Tests that I have had within the last 2 months:
1) Bloodwork - comprehensive metabolic panel, amylase, lipase, and CBC - all normal
2) Abdominal ultrasound - normal
3) HIDA scan with ejection fraction - normal (50%). I had some minor discomfort after the CCK injection. The discomfort felt like some pressure and pinching, but I wouldn't say that it really reproduced my symptoms. I understand that the Cleveland Clinic found that the measured ejection fraction was not as important as the symptom reproduction in predicting which patients would benefit from removal of the gallbladder. Is it normal to feel some discomfort after the CCK injection, or does the fact that I felt any discomfort mean that I'd probably benefit from gallbladder removal? (Infusion was started 80mins after the study began and infused over 30mins).
1) What are my most likely diagnoses?
2) What additional tests would you suggest? (Prefer non-invasive)

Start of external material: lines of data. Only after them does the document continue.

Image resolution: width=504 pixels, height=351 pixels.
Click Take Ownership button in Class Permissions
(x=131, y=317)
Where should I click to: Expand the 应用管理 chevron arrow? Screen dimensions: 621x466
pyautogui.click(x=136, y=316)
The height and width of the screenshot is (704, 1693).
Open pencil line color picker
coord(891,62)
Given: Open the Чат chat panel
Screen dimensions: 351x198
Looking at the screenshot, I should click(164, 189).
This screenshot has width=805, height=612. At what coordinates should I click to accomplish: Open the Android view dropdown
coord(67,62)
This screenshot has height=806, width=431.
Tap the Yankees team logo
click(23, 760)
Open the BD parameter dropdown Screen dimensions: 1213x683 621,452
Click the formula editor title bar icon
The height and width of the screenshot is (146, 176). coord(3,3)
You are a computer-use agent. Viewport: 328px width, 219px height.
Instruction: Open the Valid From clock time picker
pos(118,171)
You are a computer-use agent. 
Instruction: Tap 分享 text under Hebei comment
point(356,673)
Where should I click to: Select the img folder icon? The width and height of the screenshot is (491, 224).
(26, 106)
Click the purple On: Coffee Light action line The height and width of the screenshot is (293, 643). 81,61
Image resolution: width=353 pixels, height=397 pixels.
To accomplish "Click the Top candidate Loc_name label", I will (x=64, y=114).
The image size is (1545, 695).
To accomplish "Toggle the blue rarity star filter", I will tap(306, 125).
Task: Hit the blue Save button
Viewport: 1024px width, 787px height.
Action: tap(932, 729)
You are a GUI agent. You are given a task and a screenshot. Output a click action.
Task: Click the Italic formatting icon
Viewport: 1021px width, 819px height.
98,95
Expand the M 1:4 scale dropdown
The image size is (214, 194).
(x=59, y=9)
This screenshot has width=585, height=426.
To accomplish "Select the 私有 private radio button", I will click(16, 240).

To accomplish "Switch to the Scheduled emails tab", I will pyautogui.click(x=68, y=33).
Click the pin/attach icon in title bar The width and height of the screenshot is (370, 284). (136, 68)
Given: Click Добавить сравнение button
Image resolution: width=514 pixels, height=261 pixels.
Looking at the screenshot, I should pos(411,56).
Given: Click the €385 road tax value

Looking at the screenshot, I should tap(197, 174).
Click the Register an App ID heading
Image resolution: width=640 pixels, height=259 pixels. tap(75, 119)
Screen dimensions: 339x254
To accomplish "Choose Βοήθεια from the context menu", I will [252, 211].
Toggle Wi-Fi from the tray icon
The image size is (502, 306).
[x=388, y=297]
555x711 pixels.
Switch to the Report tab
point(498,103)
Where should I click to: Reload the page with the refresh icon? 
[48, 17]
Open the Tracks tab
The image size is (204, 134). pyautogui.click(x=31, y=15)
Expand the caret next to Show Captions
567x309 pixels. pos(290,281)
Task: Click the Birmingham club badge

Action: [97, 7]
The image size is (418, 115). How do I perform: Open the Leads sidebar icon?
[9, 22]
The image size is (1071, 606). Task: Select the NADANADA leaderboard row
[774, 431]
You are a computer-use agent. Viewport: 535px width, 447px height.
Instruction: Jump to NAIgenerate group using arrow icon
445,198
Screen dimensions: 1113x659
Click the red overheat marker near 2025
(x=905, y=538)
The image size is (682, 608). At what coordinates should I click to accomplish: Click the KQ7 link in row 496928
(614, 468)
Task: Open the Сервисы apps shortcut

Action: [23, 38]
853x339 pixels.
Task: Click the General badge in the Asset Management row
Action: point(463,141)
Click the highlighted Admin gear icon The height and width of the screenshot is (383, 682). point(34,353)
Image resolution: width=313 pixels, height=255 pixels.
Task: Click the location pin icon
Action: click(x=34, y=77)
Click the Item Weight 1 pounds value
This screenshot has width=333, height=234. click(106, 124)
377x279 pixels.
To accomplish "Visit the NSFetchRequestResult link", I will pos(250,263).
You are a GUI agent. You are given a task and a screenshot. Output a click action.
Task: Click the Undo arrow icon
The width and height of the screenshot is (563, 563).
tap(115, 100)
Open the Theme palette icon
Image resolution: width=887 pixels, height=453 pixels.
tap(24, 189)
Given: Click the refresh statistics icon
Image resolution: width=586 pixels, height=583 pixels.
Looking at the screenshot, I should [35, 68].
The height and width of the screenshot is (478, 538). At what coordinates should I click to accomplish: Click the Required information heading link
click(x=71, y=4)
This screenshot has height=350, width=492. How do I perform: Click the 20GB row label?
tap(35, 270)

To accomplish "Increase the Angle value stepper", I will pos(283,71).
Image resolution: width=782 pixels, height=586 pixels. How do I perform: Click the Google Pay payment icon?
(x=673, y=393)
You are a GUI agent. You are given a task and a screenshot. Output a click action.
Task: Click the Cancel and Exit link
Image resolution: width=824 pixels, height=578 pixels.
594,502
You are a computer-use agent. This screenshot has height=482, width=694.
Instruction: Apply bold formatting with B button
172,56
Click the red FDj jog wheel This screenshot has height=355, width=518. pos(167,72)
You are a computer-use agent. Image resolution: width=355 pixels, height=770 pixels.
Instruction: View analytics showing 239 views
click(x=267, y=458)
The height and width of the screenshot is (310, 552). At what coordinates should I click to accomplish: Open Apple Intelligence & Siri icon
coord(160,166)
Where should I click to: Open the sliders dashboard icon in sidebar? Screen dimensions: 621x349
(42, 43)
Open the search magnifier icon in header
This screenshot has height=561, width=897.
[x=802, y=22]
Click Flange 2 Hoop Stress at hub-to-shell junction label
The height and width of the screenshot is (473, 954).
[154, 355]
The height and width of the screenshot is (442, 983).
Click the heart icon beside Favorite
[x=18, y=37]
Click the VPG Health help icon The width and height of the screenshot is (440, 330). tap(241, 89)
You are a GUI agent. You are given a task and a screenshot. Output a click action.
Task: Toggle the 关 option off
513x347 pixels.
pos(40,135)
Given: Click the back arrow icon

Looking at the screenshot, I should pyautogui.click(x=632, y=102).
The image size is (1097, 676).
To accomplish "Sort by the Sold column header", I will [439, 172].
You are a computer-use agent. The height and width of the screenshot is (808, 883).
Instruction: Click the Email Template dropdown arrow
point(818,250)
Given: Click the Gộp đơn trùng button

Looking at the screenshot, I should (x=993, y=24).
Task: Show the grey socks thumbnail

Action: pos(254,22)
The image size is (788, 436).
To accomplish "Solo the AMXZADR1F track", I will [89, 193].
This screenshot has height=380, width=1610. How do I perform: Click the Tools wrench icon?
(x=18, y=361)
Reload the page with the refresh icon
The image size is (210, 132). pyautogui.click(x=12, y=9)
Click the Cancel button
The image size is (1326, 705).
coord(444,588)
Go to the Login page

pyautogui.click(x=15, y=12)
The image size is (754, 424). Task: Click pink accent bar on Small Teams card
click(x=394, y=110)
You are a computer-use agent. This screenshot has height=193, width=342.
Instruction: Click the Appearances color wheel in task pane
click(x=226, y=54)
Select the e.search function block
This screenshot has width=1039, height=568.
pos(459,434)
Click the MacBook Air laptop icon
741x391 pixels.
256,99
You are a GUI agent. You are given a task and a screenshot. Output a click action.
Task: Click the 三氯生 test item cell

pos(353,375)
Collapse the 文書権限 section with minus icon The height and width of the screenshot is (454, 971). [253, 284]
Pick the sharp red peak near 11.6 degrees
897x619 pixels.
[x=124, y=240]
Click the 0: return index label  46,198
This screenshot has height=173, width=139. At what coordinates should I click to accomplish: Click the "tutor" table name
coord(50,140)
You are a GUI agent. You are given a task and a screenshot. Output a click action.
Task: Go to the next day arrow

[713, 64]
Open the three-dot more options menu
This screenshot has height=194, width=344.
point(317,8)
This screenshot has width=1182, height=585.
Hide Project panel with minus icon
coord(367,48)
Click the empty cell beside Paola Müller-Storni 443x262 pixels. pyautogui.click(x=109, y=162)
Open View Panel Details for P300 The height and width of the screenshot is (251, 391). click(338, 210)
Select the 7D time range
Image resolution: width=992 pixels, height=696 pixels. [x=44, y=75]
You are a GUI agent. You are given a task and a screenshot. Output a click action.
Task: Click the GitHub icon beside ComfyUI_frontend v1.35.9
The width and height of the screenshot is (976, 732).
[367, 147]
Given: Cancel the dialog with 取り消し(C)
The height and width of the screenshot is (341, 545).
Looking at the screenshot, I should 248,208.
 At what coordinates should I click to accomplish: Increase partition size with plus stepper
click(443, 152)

3) If a CT-scan is suggested, would an MRI (with contrast) be just as good of an option so that I can avoid the radiation? (I have already had a few CT-scans in my life.)
I would consider the HIDA negative. MRI is great for evaluating masses in the liver or bile duct issues but CT would have a higher yield as a screening test in abdominal pain. I would think an upper endoscopy would be in order before other tests are done.